→ ASSIGNMENT
Each record is to be transcribed in full and exactly.

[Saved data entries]
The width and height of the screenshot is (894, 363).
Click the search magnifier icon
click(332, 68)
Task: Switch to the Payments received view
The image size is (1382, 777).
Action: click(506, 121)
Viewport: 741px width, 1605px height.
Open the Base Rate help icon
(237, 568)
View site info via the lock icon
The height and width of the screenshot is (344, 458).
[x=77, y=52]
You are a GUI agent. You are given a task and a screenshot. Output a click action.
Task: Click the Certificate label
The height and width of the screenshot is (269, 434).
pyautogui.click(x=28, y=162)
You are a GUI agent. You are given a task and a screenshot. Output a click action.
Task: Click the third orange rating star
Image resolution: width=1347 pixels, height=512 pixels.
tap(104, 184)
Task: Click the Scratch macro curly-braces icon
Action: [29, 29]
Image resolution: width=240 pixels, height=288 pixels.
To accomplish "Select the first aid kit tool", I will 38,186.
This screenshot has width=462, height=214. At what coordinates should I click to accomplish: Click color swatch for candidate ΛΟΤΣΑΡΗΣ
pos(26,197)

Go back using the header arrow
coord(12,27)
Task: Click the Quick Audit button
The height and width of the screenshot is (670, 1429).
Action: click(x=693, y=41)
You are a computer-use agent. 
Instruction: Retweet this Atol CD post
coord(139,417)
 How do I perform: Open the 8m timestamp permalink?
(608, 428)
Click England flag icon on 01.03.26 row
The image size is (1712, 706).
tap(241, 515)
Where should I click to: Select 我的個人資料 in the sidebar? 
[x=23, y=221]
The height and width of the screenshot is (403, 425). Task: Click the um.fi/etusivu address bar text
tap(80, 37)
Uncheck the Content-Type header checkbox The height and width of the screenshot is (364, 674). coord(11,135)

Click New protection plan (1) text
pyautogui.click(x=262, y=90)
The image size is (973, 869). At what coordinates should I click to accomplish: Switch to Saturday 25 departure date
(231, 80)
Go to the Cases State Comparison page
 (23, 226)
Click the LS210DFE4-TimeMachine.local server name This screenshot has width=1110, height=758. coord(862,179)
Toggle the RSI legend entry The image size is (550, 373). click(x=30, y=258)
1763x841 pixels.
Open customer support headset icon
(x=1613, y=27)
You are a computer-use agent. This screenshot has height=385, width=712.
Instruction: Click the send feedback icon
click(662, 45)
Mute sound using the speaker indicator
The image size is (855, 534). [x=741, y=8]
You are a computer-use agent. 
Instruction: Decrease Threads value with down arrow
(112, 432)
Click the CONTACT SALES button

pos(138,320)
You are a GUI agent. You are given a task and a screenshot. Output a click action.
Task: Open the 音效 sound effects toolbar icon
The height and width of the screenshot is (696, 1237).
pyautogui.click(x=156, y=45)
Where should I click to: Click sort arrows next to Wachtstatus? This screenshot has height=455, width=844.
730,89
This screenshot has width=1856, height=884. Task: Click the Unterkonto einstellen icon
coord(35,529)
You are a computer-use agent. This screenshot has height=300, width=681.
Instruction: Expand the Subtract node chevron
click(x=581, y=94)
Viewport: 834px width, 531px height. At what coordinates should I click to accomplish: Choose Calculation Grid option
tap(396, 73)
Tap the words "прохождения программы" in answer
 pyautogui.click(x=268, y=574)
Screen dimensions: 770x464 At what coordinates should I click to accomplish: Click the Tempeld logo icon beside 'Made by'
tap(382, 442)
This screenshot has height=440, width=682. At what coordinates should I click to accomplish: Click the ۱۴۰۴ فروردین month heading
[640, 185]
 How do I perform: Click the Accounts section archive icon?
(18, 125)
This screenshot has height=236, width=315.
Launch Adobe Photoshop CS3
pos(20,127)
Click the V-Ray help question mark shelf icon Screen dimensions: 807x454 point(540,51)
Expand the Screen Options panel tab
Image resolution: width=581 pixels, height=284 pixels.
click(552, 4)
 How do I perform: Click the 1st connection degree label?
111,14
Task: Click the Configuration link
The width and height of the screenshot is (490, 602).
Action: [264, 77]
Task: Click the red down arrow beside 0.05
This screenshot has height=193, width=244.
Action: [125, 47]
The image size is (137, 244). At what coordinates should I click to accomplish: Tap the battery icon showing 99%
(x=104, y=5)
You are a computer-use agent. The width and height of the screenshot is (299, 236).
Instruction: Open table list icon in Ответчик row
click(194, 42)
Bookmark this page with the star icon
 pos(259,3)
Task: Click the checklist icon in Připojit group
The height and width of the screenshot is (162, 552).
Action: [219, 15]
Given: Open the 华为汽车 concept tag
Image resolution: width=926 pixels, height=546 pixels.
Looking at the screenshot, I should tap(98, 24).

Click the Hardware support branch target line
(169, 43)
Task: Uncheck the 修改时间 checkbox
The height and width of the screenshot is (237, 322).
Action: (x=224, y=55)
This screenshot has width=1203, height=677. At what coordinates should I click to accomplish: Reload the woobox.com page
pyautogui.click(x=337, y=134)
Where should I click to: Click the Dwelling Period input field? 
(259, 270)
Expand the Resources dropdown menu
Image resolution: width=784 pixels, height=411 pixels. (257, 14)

→ REPLY TO THE TASK
The width and height of the screenshot is (894, 363).
Click the search magnifier icon
click(332, 68)
Task: Switch to the Payments received view
The image size is (1382, 777).
Action: click(506, 121)
Viewport: 741px width, 1605px height.
Open the Base Rate help icon
(237, 568)
View site info via the lock icon
The height and width of the screenshot is (344, 458).
[x=77, y=52]
You are a GUI agent. You are given a task and a screenshot. Output a click action.
Task: Click the Certificate label
The height and width of the screenshot is (269, 434).
pyautogui.click(x=28, y=162)
You are a GUI agent. You are given a task and a screenshot. Output a click action.
Task: Click the third orange rating star
Image resolution: width=1347 pixels, height=512 pixels.
tap(104, 184)
Task: Click the Scratch macro curly-braces icon
Action: [29, 29]
Image resolution: width=240 pixels, height=288 pixels.
To accomplish "Select the first aid kit tool", I will 38,186.
This screenshot has width=462, height=214. At what coordinates should I click to accomplish: Click color swatch for candidate ΛΟΤΣΑΡΗΣ
pos(26,197)

Go back using the header arrow
coord(12,27)
Task: Click the Quick Audit button
The height and width of the screenshot is (670, 1429).
Action: click(x=693, y=41)
You are a computer-use agent. 
Instruction: Retweet this Atol CD post
coord(139,417)
 How do I perform: Open the 8m timestamp permalink?
(608, 428)
Click England flag icon on 01.03.26 row
The image size is (1712, 706).
tap(241, 515)
Where should I click to: Select 我的個人資料 in the sidebar? 
[x=23, y=221]
The height and width of the screenshot is (403, 425). Task: Click the um.fi/etusivu address bar text
tap(80, 37)
Uncheck the Content-Type header checkbox The height and width of the screenshot is (364, 674). coord(11,135)

Click New protection plan (1) text
pyautogui.click(x=262, y=90)
The image size is (973, 869). At what coordinates should I click to accomplish: Switch to Saturday 25 departure date
(231, 80)
Go to the Cases State Comparison page
 (23, 226)
Click the LS210DFE4-TimeMachine.local server name This screenshot has width=1110, height=758. coord(862,179)
Toggle the RSI legend entry The image size is (550, 373). click(x=30, y=258)
1763x841 pixels.
Open customer support headset icon
(x=1613, y=27)
You are a computer-use agent. This screenshot has height=385, width=712.
Instruction: Click the send feedback icon
click(662, 45)
Mute sound using the speaker indicator
The image size is (855, 534). [x=741, y=8]
You are a computer-use agent. 
Instruction: Decrease Threads value with down arrow
(112, 432)
Click the CONTACT SALES button

pos(138,320)
You are a GUI agent. You are given a task and a screenshot. Output a click action.
Task: Open the 音效 sound effects toolbar icon
The height and width of the screenshot is (696, 1237).
pyautogui.click(x=156, y=45)
Where should I click to: Click sort arrows next to Wachtstatus? This screenshot has height=455, width=844.
730,89
This screenshot has width=1856, height=884. Task: Click the Unterkonto einstellen icon
coord(35,529)
You are a computer-use agent. This screenshot has height=300, width=681.
Instruction: Expand the Subtract node chevron
click(x=581, y=94)
Viewport: 834px width, 531px height. At what coordinates should I click to accomplish: Choose Calculation Grid option
tap(396, 73)
Tap the words "прохождения программы" in answer
 pyautogui.click(x=268, y=574)
Screen dimensions: 770x464 At what coordinates should I click to accomplish: Click the Tempeld logo icon beside 'Made by'
tap(382, 442)
This screenshot has height=440, width=682. At what coordinates should I click to accomplish: Click the ۱۴۰۴ فروردین month heading
[640, 185]
 How do I perform: Click the Accounts section archive icon?
(18, 125)
This screenshot has height=236, width=315.
Launch Adobe Photoshop CS3
pos(20,127)
Click the V-Ray help question mark shelf icon Screen dimensions: 807x454 point(540,51)
Expand the Screen Options panel tab
Image resolution: width=581 pixels, height=284 pixels.
click(552, 4)
 How do I perform: Click the 1st connection degree label?
111,14
Task: Click the Configuration link
The width and height of the screenshot is (490, 602).
Action: [264, 77]
Task: Click the red down arrow beside 0.05
This screenshot has height=193, width=244.
Action: [125, 47]
The image size is (137, 244). At what coordinates should I click to accomplish: Tap the battery icon showing 99%
(x=104, y=5)
You are a computer-use agent. The width and height of the screenshot is (299, 236).
Instruction: Open table list icon in Ответчик row
click(194, 42)
Bookmark this page with the star icon
 pos(259,3)
Task: Click the checklist icon in Připojit group
The height and width of the screenshot is (162, 552).
Action: [219, 15]
Given: Open the 华为汽车 concept tag
Image resolution: width=926 pixels, height=546 pixels.
Looking at the screenshot, I should tap(98, 24).

Click the Hardware support branch target line
(169, 43)
Task: Uncheck the 修改时间 checkbox
The height and width of the screenshot is (237, 322).
Action: (x=224, y=55)
This screenshot has width=1203, height=677. At what coordinates should I click to accomplish: Reload the woobox.com page
pyautogui.click(x=337, y=134)
Where should I click to: Click the Dwelling Period input field? 
(259, 270)
Expand the Resources dropdown menu
Image resolution: width=784 pixels, height=411 pixels. (257, 14)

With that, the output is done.